Looking at the listing below, retype exactly the lines starting at the one containing "Task: Retweet zo" and ending at the one containing "Given: Click the free delivery tagline text", both included, and nothing else.
(DATA SUPPLIED)
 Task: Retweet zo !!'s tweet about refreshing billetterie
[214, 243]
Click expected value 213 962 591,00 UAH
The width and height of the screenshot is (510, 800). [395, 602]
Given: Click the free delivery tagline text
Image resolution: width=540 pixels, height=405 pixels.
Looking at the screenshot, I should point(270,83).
(End DATA SUPPLIED)
(DATA SUPPLIED)
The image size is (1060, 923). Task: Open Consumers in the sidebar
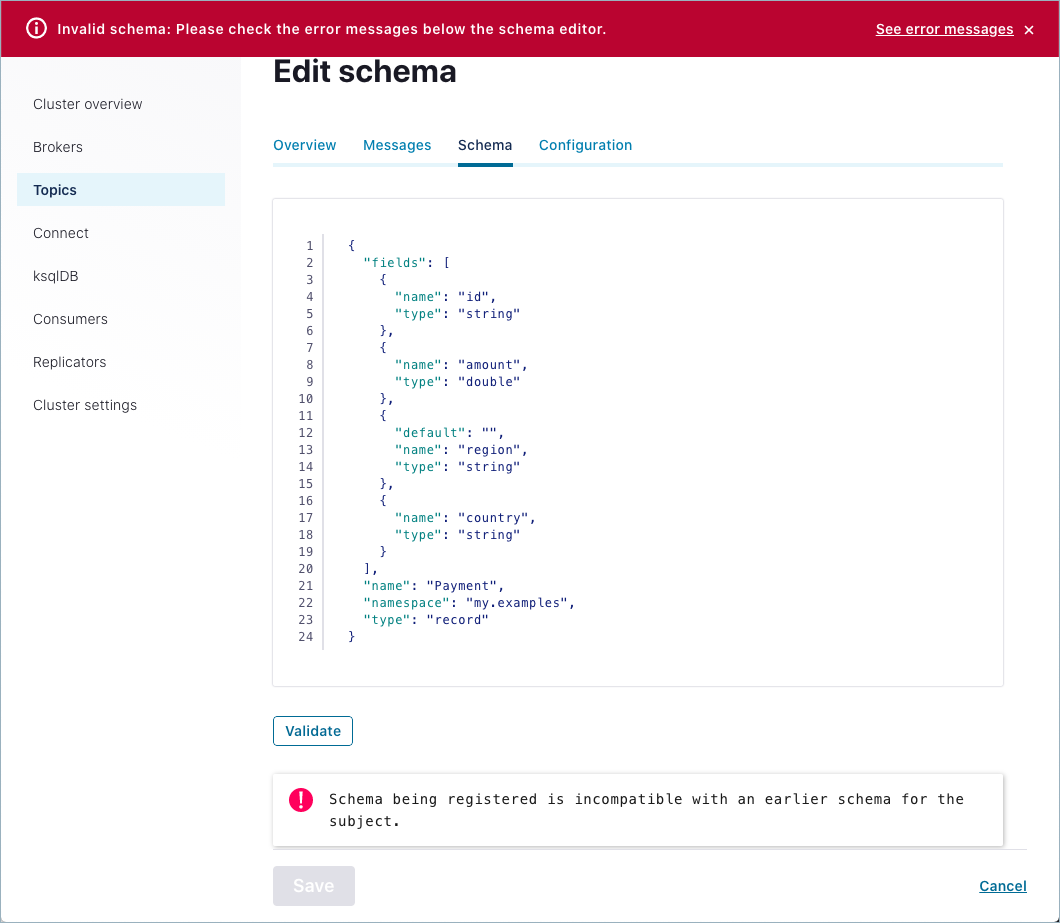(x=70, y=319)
(End DATA SUPPLIED)
TASK ANSWER
 Task: Retweet zo !!'s tweet about refreshing billetterie
[214, 243]
Click expected value 213 962 591,00 UAH
The width and height of the screenshot is (510, 800). [395, 602]
Given: Click the free delivery tagline text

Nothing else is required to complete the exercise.